─── RECORDS PROVIDED ───
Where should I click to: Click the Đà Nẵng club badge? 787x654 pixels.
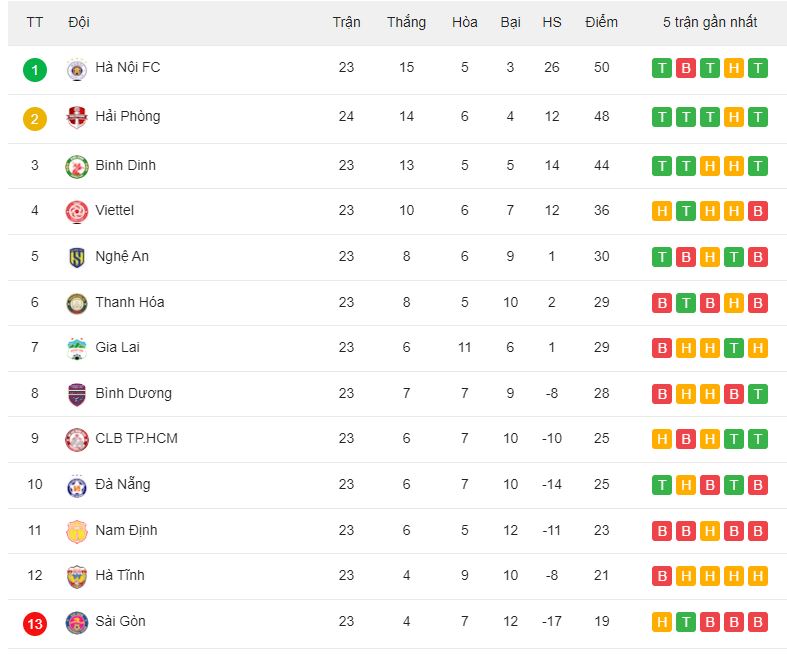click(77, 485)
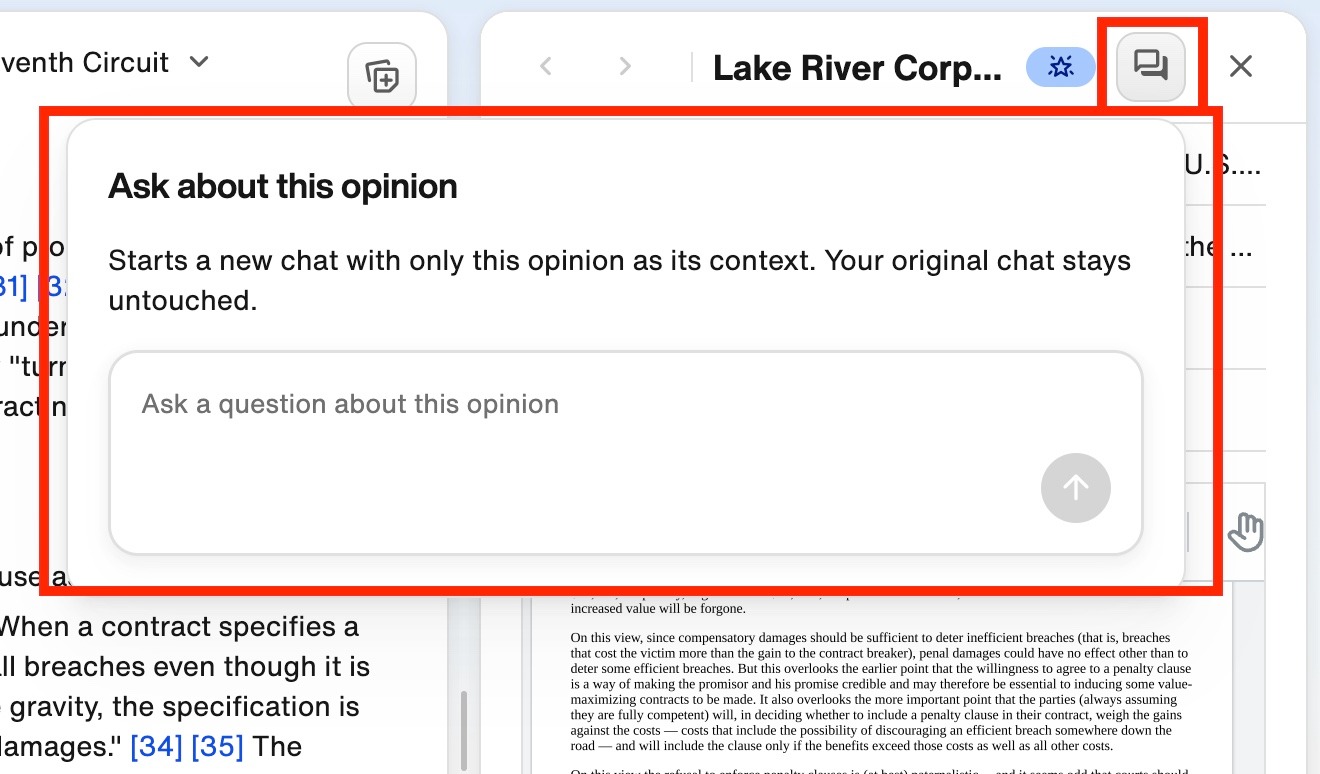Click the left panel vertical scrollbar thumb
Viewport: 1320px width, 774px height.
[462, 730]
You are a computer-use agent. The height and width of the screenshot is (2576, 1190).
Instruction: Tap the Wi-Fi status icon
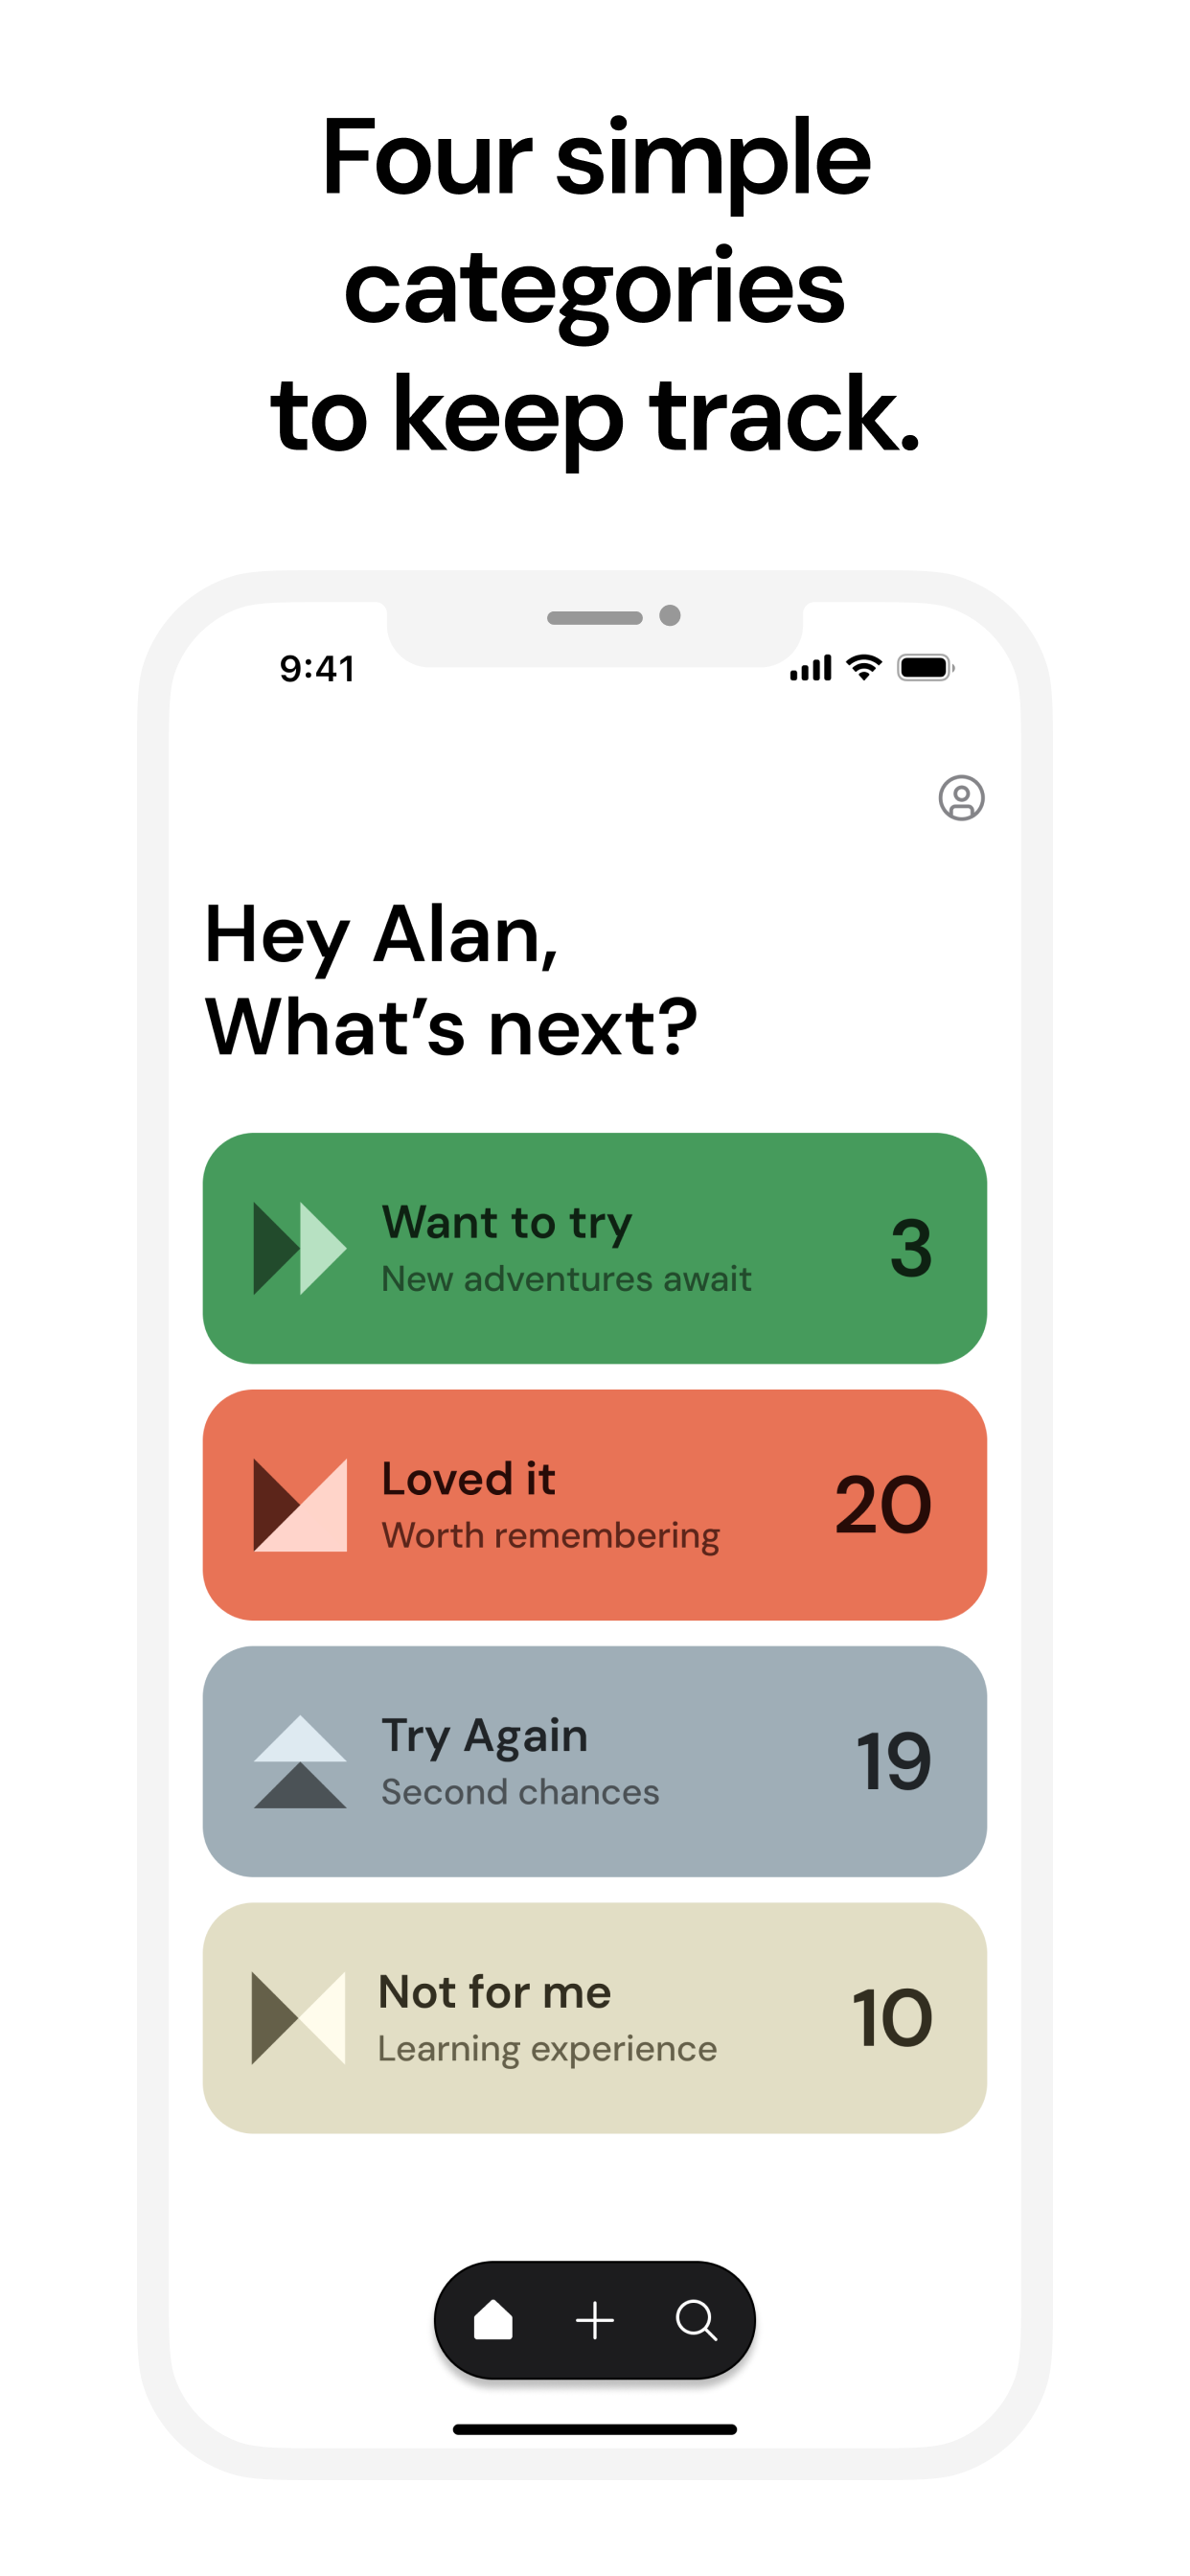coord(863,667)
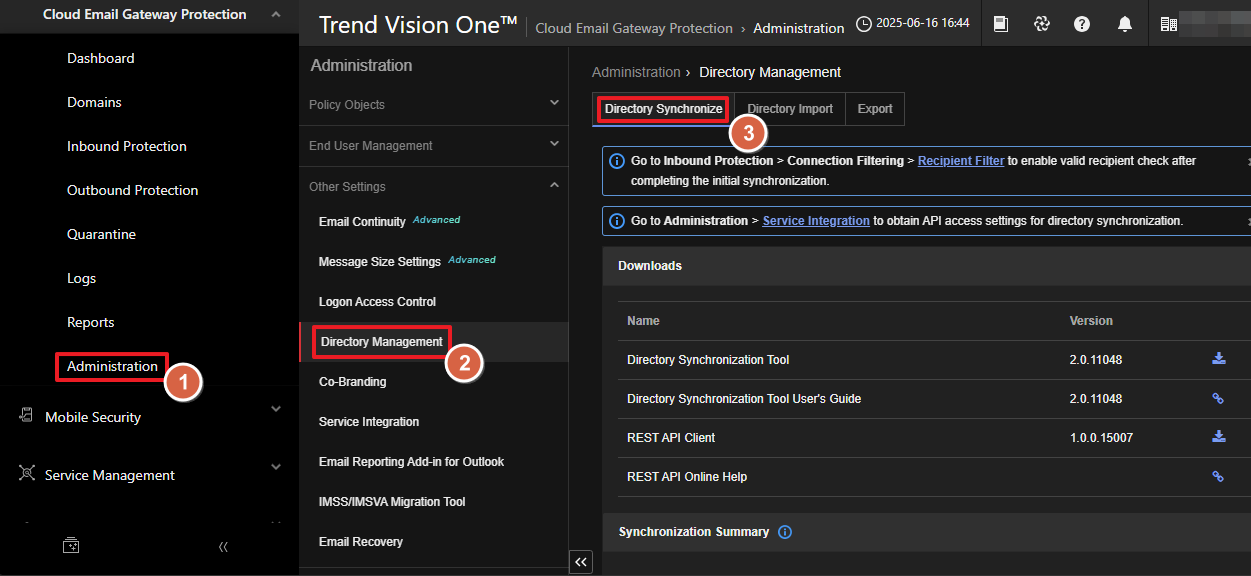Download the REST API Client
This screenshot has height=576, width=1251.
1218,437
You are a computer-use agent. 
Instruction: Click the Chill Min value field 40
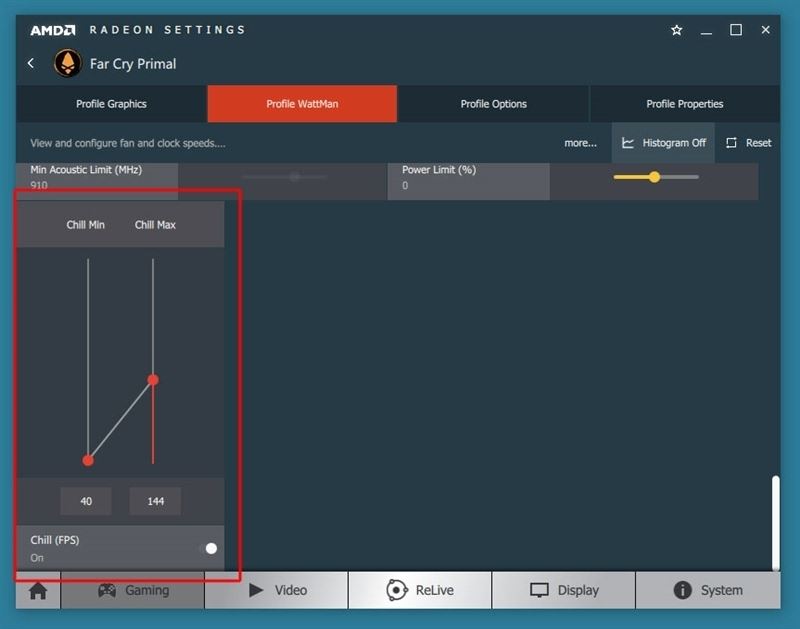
───
▸ **PROBLEM STATEMENT**
Extract all the data above exactly, excluding every picture.

▸ **WORKED SOLUTION**
Where should I click to: Click the Đà Nẵng club badge? 787x654 pixels.
click(77, 485)
Click the left panel vertical scrollbar thumb
Viewport: 1320px width, 774px height.
[462, 730]
You are a computer-use agent. The height and width of the screenshot is (2576, 1190).
Instruction: Tap the Wi-Fi status icon
coord(863,667)
Download the REST API Client
This screenshot has height=576, width=1251.
1218,437
You are a computer-use agent. 
Instruction: Click the Chill Min value field 40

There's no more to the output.